→ **Text passage**:
+--

India Market Information

Mycophenolate mofetil currently has no authorized products registered in India (0 licenses, market status: not marketed). No approved indication text is available from CDSCO records.


Safety Considerations

Drug Interactions (92 total interactions identified; key interactions listed below):

Severity Interacting Drug(s) Clinical Relevance
Major Activated charcoal Dramatically reduces MMF absorption; avoid concurrent use
Moderate Proton pump inhibitors (Omeprazole, Esomeprazole, Rabeprazole, Lansoprazole, Dexlansoprazole) Reduce MPA systemic exposure; monitor drug levels and immunosuppressive efficacy
Moderate Antibiotics (Amoxicillin, Doxycycline, Tetracycline, Clarithromycin, Minocycline, Vancomycin, Kanamycin, Paromomycin) Disruption of gut flora may impair enterohepatic recirculation of MPA, potentially reducing MMF efficacy — particularly relevant given frequent antibiotic use in HIV patients
Moderate Antacids (Aluminum hydroxide, Calcium carbonate, Magnesium oxide) Chelation reduces MMF absorption; separate administration by at least 2 hours
Minor Zinc sulfate, Zinc acetate, Iron Minor reduction in MMF absorption

Please refer to the package insert for complete warnings and contraindications, as key warnings and contraindication data are not available in the current evidence pack.


Conclusion and Next Steps

Decision: Hold

Rationale: Although MMF’s IMPDH inhibition mechanism provides a plausible and experimentally supported rationale for use in HIV, the fundamental safety paradox — deploying an immunosuppressant in an already immunocompromised population — combined with consistently small trial sizes (n=5 to 90), absence of a Phase 3 superiority trial specifically for HIV treatment, and zero India regulatory footprint, makes advancing this candidate premature without further targeted evidence generation.

+--

[Stored entries]
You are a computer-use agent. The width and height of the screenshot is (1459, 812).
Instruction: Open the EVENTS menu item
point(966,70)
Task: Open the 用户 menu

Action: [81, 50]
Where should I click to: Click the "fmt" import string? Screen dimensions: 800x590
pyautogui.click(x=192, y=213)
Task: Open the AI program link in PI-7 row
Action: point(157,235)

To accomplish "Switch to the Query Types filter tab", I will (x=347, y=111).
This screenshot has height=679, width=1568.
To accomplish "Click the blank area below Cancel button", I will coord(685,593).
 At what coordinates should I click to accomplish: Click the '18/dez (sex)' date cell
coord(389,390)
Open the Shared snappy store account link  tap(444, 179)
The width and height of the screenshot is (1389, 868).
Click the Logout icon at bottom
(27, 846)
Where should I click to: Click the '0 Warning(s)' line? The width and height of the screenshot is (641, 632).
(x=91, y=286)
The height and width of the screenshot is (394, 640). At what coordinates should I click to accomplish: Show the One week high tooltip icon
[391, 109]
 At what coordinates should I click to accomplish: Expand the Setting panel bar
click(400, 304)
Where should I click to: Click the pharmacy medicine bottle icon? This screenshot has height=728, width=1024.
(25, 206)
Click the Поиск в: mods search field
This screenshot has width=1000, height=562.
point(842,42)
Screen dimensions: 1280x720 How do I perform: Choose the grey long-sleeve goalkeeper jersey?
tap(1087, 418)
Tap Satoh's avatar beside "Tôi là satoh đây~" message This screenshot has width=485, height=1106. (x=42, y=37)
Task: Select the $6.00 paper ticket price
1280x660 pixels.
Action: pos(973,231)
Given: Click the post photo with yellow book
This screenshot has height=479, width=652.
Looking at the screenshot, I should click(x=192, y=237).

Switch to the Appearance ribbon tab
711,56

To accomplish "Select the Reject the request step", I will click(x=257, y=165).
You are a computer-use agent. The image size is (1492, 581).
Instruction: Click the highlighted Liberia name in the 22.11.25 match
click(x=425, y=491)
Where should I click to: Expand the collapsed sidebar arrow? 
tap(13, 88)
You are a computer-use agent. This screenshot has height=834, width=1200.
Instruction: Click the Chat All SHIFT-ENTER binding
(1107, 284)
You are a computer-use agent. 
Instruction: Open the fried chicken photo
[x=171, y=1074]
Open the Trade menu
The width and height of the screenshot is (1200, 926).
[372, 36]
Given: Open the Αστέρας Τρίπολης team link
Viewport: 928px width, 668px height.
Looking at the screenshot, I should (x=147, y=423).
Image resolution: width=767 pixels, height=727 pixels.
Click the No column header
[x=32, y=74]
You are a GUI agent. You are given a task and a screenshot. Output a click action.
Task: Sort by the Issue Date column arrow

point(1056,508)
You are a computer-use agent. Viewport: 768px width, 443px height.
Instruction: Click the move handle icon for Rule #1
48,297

+--

→ **Task list**:
1) Reproduce the passage of the mycophenolate mofetil assessment between "Mycophenolate mofetil currently" and "from CDSCO records.", inclusive.
2) Pick up the mycophenolate mofetil assessment where it stops and extend it.

→ **Solved problems**:
1)
Mycophenolate mofetil currently has no authorized products registered in India (0 licenses, market status: not marketed). No approved indication text is available from CDSCO records.

2)
To proceed, the following is needed:

  • Retrieve complete MOA and pharmacology data from DrugBank (DB00688) to fill the current data gap and support mechanistic analysis
  • Obtain full prescribing information (package insert) from an international regulatory source (FDA/EMA) to document warnings, contraindications, and pregnancy/infection risk categories
  • Define a minimum safe CD4⁺ T-cell threshold below which MMF use in HIV is contraindicated — this is the central unresolved safety question
  • Commission or identify a well-powered prospective RCT with pre-specified primary endpoints (e.g., viral reservoir size, ART-free viral suppression duration) in a defined HIV subpopulation (e.g., multidrug-resistant HIV, HIV with autoimmune complications, HIV transplant recipients)
  • Conduct a drug-drug interaction review specifically for MMF combined with current first-line ART regimens (INSTI-based regimens), given that 92 DDIs are already documented and antibiotic co-administration is common in HIV patients
  • Evaluate regulatory pathway feasibility in India through CDSCO for a potential orphan or investigational new drug application

    Disclaimer

This content is for research purposes only and does not constitute medical advice. Clinical validation is required before any clinical application.